> _Data_:
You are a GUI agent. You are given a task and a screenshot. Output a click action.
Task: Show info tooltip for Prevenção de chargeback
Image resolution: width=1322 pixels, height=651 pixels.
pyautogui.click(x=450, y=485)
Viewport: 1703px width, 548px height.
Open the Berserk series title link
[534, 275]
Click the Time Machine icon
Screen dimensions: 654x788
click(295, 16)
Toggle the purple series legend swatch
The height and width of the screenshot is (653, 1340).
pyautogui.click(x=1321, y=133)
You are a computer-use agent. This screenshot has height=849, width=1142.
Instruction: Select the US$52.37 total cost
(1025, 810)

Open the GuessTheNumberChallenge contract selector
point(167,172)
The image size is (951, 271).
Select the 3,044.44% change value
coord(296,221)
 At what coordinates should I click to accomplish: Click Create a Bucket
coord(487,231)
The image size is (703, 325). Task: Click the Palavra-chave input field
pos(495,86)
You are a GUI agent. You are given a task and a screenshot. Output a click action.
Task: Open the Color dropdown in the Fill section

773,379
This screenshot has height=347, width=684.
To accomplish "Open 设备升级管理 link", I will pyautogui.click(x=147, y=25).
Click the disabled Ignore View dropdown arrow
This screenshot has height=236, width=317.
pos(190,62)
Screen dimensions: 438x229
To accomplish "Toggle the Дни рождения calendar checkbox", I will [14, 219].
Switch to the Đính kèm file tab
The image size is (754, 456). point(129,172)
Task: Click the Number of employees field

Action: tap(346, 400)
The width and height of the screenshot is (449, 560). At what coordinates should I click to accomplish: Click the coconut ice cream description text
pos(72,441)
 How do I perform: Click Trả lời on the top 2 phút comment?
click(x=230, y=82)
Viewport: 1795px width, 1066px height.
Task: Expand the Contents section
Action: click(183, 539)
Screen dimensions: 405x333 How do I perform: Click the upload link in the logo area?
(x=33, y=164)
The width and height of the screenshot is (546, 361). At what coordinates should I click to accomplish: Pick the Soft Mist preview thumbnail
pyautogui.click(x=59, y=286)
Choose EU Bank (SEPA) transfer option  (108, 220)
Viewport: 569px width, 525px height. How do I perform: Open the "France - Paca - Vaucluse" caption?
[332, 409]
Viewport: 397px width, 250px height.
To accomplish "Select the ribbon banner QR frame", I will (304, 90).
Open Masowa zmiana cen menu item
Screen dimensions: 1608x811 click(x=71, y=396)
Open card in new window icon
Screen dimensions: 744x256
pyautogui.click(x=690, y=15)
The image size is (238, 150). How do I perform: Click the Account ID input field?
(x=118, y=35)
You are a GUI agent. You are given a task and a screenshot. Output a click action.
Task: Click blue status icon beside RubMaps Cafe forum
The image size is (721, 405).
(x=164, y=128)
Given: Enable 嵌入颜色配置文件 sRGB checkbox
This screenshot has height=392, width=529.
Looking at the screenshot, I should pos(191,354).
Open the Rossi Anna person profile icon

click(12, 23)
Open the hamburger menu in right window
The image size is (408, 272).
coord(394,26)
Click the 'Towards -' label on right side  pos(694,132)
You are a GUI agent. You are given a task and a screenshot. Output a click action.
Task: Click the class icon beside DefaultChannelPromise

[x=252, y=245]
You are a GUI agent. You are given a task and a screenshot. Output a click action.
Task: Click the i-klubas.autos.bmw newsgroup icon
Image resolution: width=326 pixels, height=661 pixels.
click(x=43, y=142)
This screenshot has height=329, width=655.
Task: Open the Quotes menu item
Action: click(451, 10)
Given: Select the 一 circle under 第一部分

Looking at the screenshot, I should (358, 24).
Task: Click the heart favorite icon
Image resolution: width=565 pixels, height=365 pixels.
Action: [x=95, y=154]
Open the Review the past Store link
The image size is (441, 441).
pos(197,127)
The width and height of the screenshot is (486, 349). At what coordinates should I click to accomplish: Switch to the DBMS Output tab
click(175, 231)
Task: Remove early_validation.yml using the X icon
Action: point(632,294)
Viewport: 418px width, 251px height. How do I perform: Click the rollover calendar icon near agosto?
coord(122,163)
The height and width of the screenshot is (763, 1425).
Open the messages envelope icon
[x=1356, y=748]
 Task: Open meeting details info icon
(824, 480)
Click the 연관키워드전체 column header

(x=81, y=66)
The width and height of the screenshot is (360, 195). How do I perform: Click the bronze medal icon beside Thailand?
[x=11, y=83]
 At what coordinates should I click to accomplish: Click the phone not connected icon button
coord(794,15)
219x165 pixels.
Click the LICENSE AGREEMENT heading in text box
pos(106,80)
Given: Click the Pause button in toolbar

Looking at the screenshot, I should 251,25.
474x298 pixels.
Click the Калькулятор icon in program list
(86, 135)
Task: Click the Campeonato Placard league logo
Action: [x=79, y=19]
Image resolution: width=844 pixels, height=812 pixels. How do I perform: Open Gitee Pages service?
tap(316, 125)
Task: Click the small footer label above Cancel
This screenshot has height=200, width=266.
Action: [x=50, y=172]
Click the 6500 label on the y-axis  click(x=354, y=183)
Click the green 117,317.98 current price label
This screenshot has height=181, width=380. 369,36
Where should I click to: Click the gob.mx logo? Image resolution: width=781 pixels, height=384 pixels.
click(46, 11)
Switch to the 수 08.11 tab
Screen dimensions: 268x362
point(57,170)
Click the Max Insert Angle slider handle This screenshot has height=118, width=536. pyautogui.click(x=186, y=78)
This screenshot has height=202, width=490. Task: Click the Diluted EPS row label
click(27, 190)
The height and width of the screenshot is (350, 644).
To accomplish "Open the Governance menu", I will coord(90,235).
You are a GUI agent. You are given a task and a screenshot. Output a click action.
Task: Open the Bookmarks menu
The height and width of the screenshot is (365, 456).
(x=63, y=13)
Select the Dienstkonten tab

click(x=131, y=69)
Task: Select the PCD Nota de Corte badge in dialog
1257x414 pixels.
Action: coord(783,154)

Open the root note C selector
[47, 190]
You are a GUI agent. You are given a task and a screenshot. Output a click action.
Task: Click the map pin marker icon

> _Assigned task_:
Out of the material above, output word for word the line with "Click the LICENSE", the line with "Click the Max", and all lines between them, with nothing else.

> _Output_:
Click the LICENSE AGREEMENT heading in text box
pos(106,80)
Given: Click the Pause button in toolbar

Looking at the screenshot, I should 251,25.
474x298 pixels.
Click the Калькулятор icon in program list
(86, 135)
Task: Click the Campeonato Placard league logo
Action: [x=79, y=19]
Image resolution: width=844 pixels, height=812 pixels. How do I perform: Open Gitee Pages service?
tap(316, 125)
Task: Click the small footer label above Cancel
This screenshot has height=200, width=266.
Action: [x=50, y=172]
Click the 6500 label on the y-axis  click(x=354, y=183)
Click the green 117,317.98 current price label
This screenshot has height=181, width=380. 369,36
Where should I click to: Click the gob.mx logo? Image resolution: width=781 pixels, height=384 pixels.
click(46, 11)
Switch to the 수 08.11 tab
Screen dimensions: 268x362
point(57,170)
Click the Max Insert Angle slider handle This screenshot has height=118, width=536. pyautogui.click(x=186, y=78)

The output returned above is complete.